▸ SOURCE EXCERPT
:::
Paper Summary: Deep contextualized word representations (ELMo)

Mike Plotz
3 min readNov 26, 2018

Part of the series A Month of Machine Learning Paper Summaries. Originally posted here on 2018/11/17.

Deep contextualized word representations (2018) Matthew E. Peters, Mark Neumann, Mohit Iyyer, Matt Gardner, Christopher Clark, Kenton Lee, Luke Zettlemoyer

This is the latest in a stream of refinements to the problem of representing words as vectors. Like CoVe, we want to make use of deeper layers. Unlike CoVe, this paper doesn’t attempt to perform machine translation, instead relying only on unlabeled corpora, of which there is an unending supply. (Wasn’t the availability of MT datasets supposed to be one of CoVe’s selling points? hmmm….) The other fun thing in this paper, though it doesn’t go into too much detail on this point, is the use of character-level convolutions to extract subword information, with benefits similar to fastText / Bojanowski 2016 (summary). The approach is called embeddings from language models, or ELMo.
:::
▸ MATERIAL
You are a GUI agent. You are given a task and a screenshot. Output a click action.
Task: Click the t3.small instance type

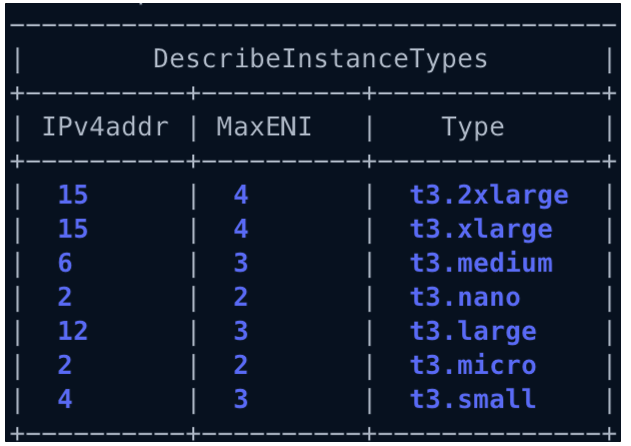coord(473,399)
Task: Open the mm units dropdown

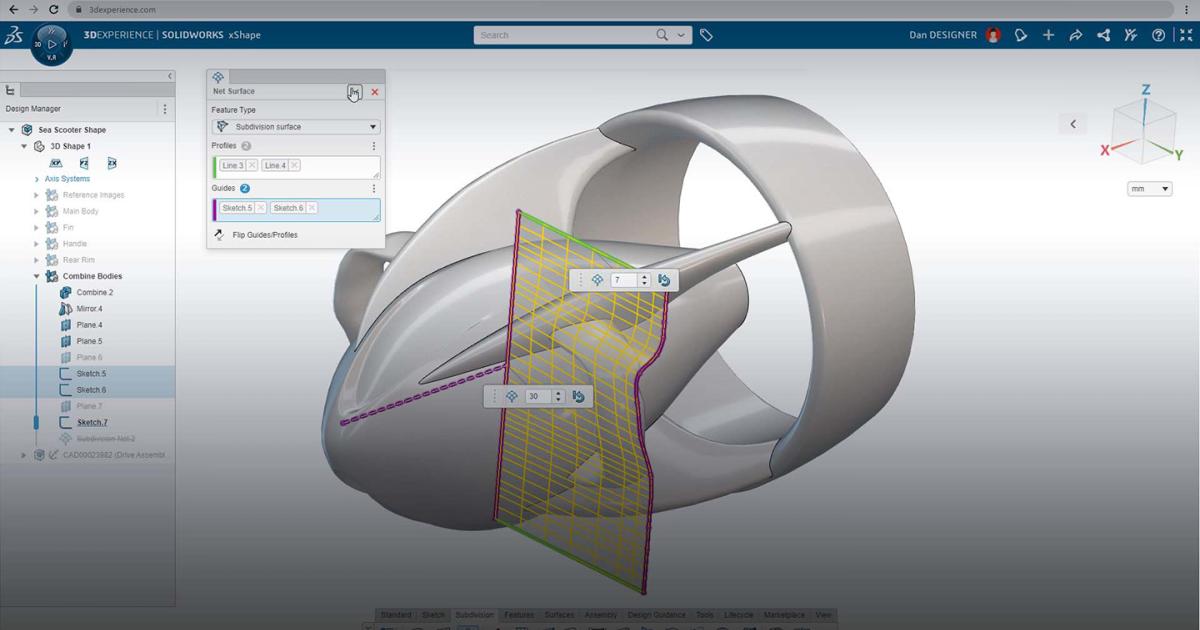Action: (x=1147, y=187)
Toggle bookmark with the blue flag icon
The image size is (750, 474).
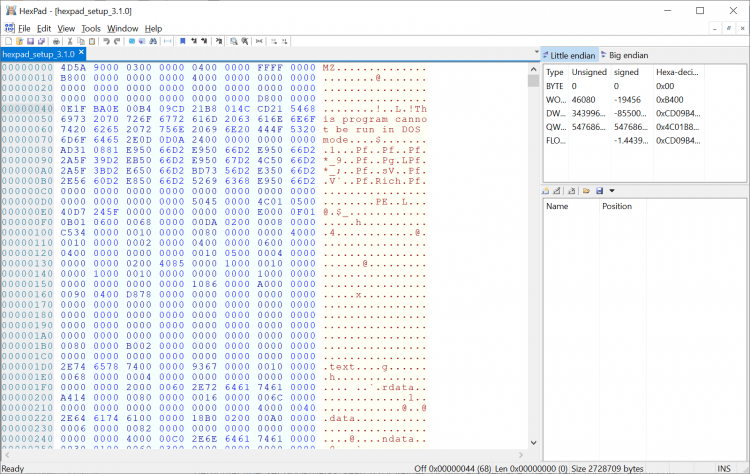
:::
▸ TASKS TO CARRY OUT
- 1) In the ELMo paper summary, what does the name ELMo stand for?
- 2) Write the next part of the ELMo paper summary, picking up right after its last sentence.
The entries aren't needed here.

▸ ANSWERS TO THE EXERCISES
- 1) Embeddings from language models.

- 2)
This paper builds on Peters 2017 (same first author, otherwise all different authors) and, as mentioned, McCann 2017, a.k.a. CoVe (summary). When direct comparisons are possible, ELMo outperforms CoVe. The idea is to use a bidirectional language model (biLM): a couple layers of bidirectional LSTM and a next- and previous-word predictor (so, maximize the sum of the log likelihoods of each token in both directions). The forward and backward directions share weights for token representations and softmax, but not internal weights. After training, all the layers are combined in a task-specific weighted sum to form the ELMo representation. Plus sometimes layer norm is added before weighting. There’s also a detail about scaling the whole ELMo vector in a task-specific way that I’m skipping over — this is covered in the appendices.

To use ELMo representations, the biLM weights are frozen and the representation is passed into the task RNN. For some tasks it helped to also include (a different weighting of) ELMo at the RNN output — this seems effective when there is an attention mechanism in the output layers.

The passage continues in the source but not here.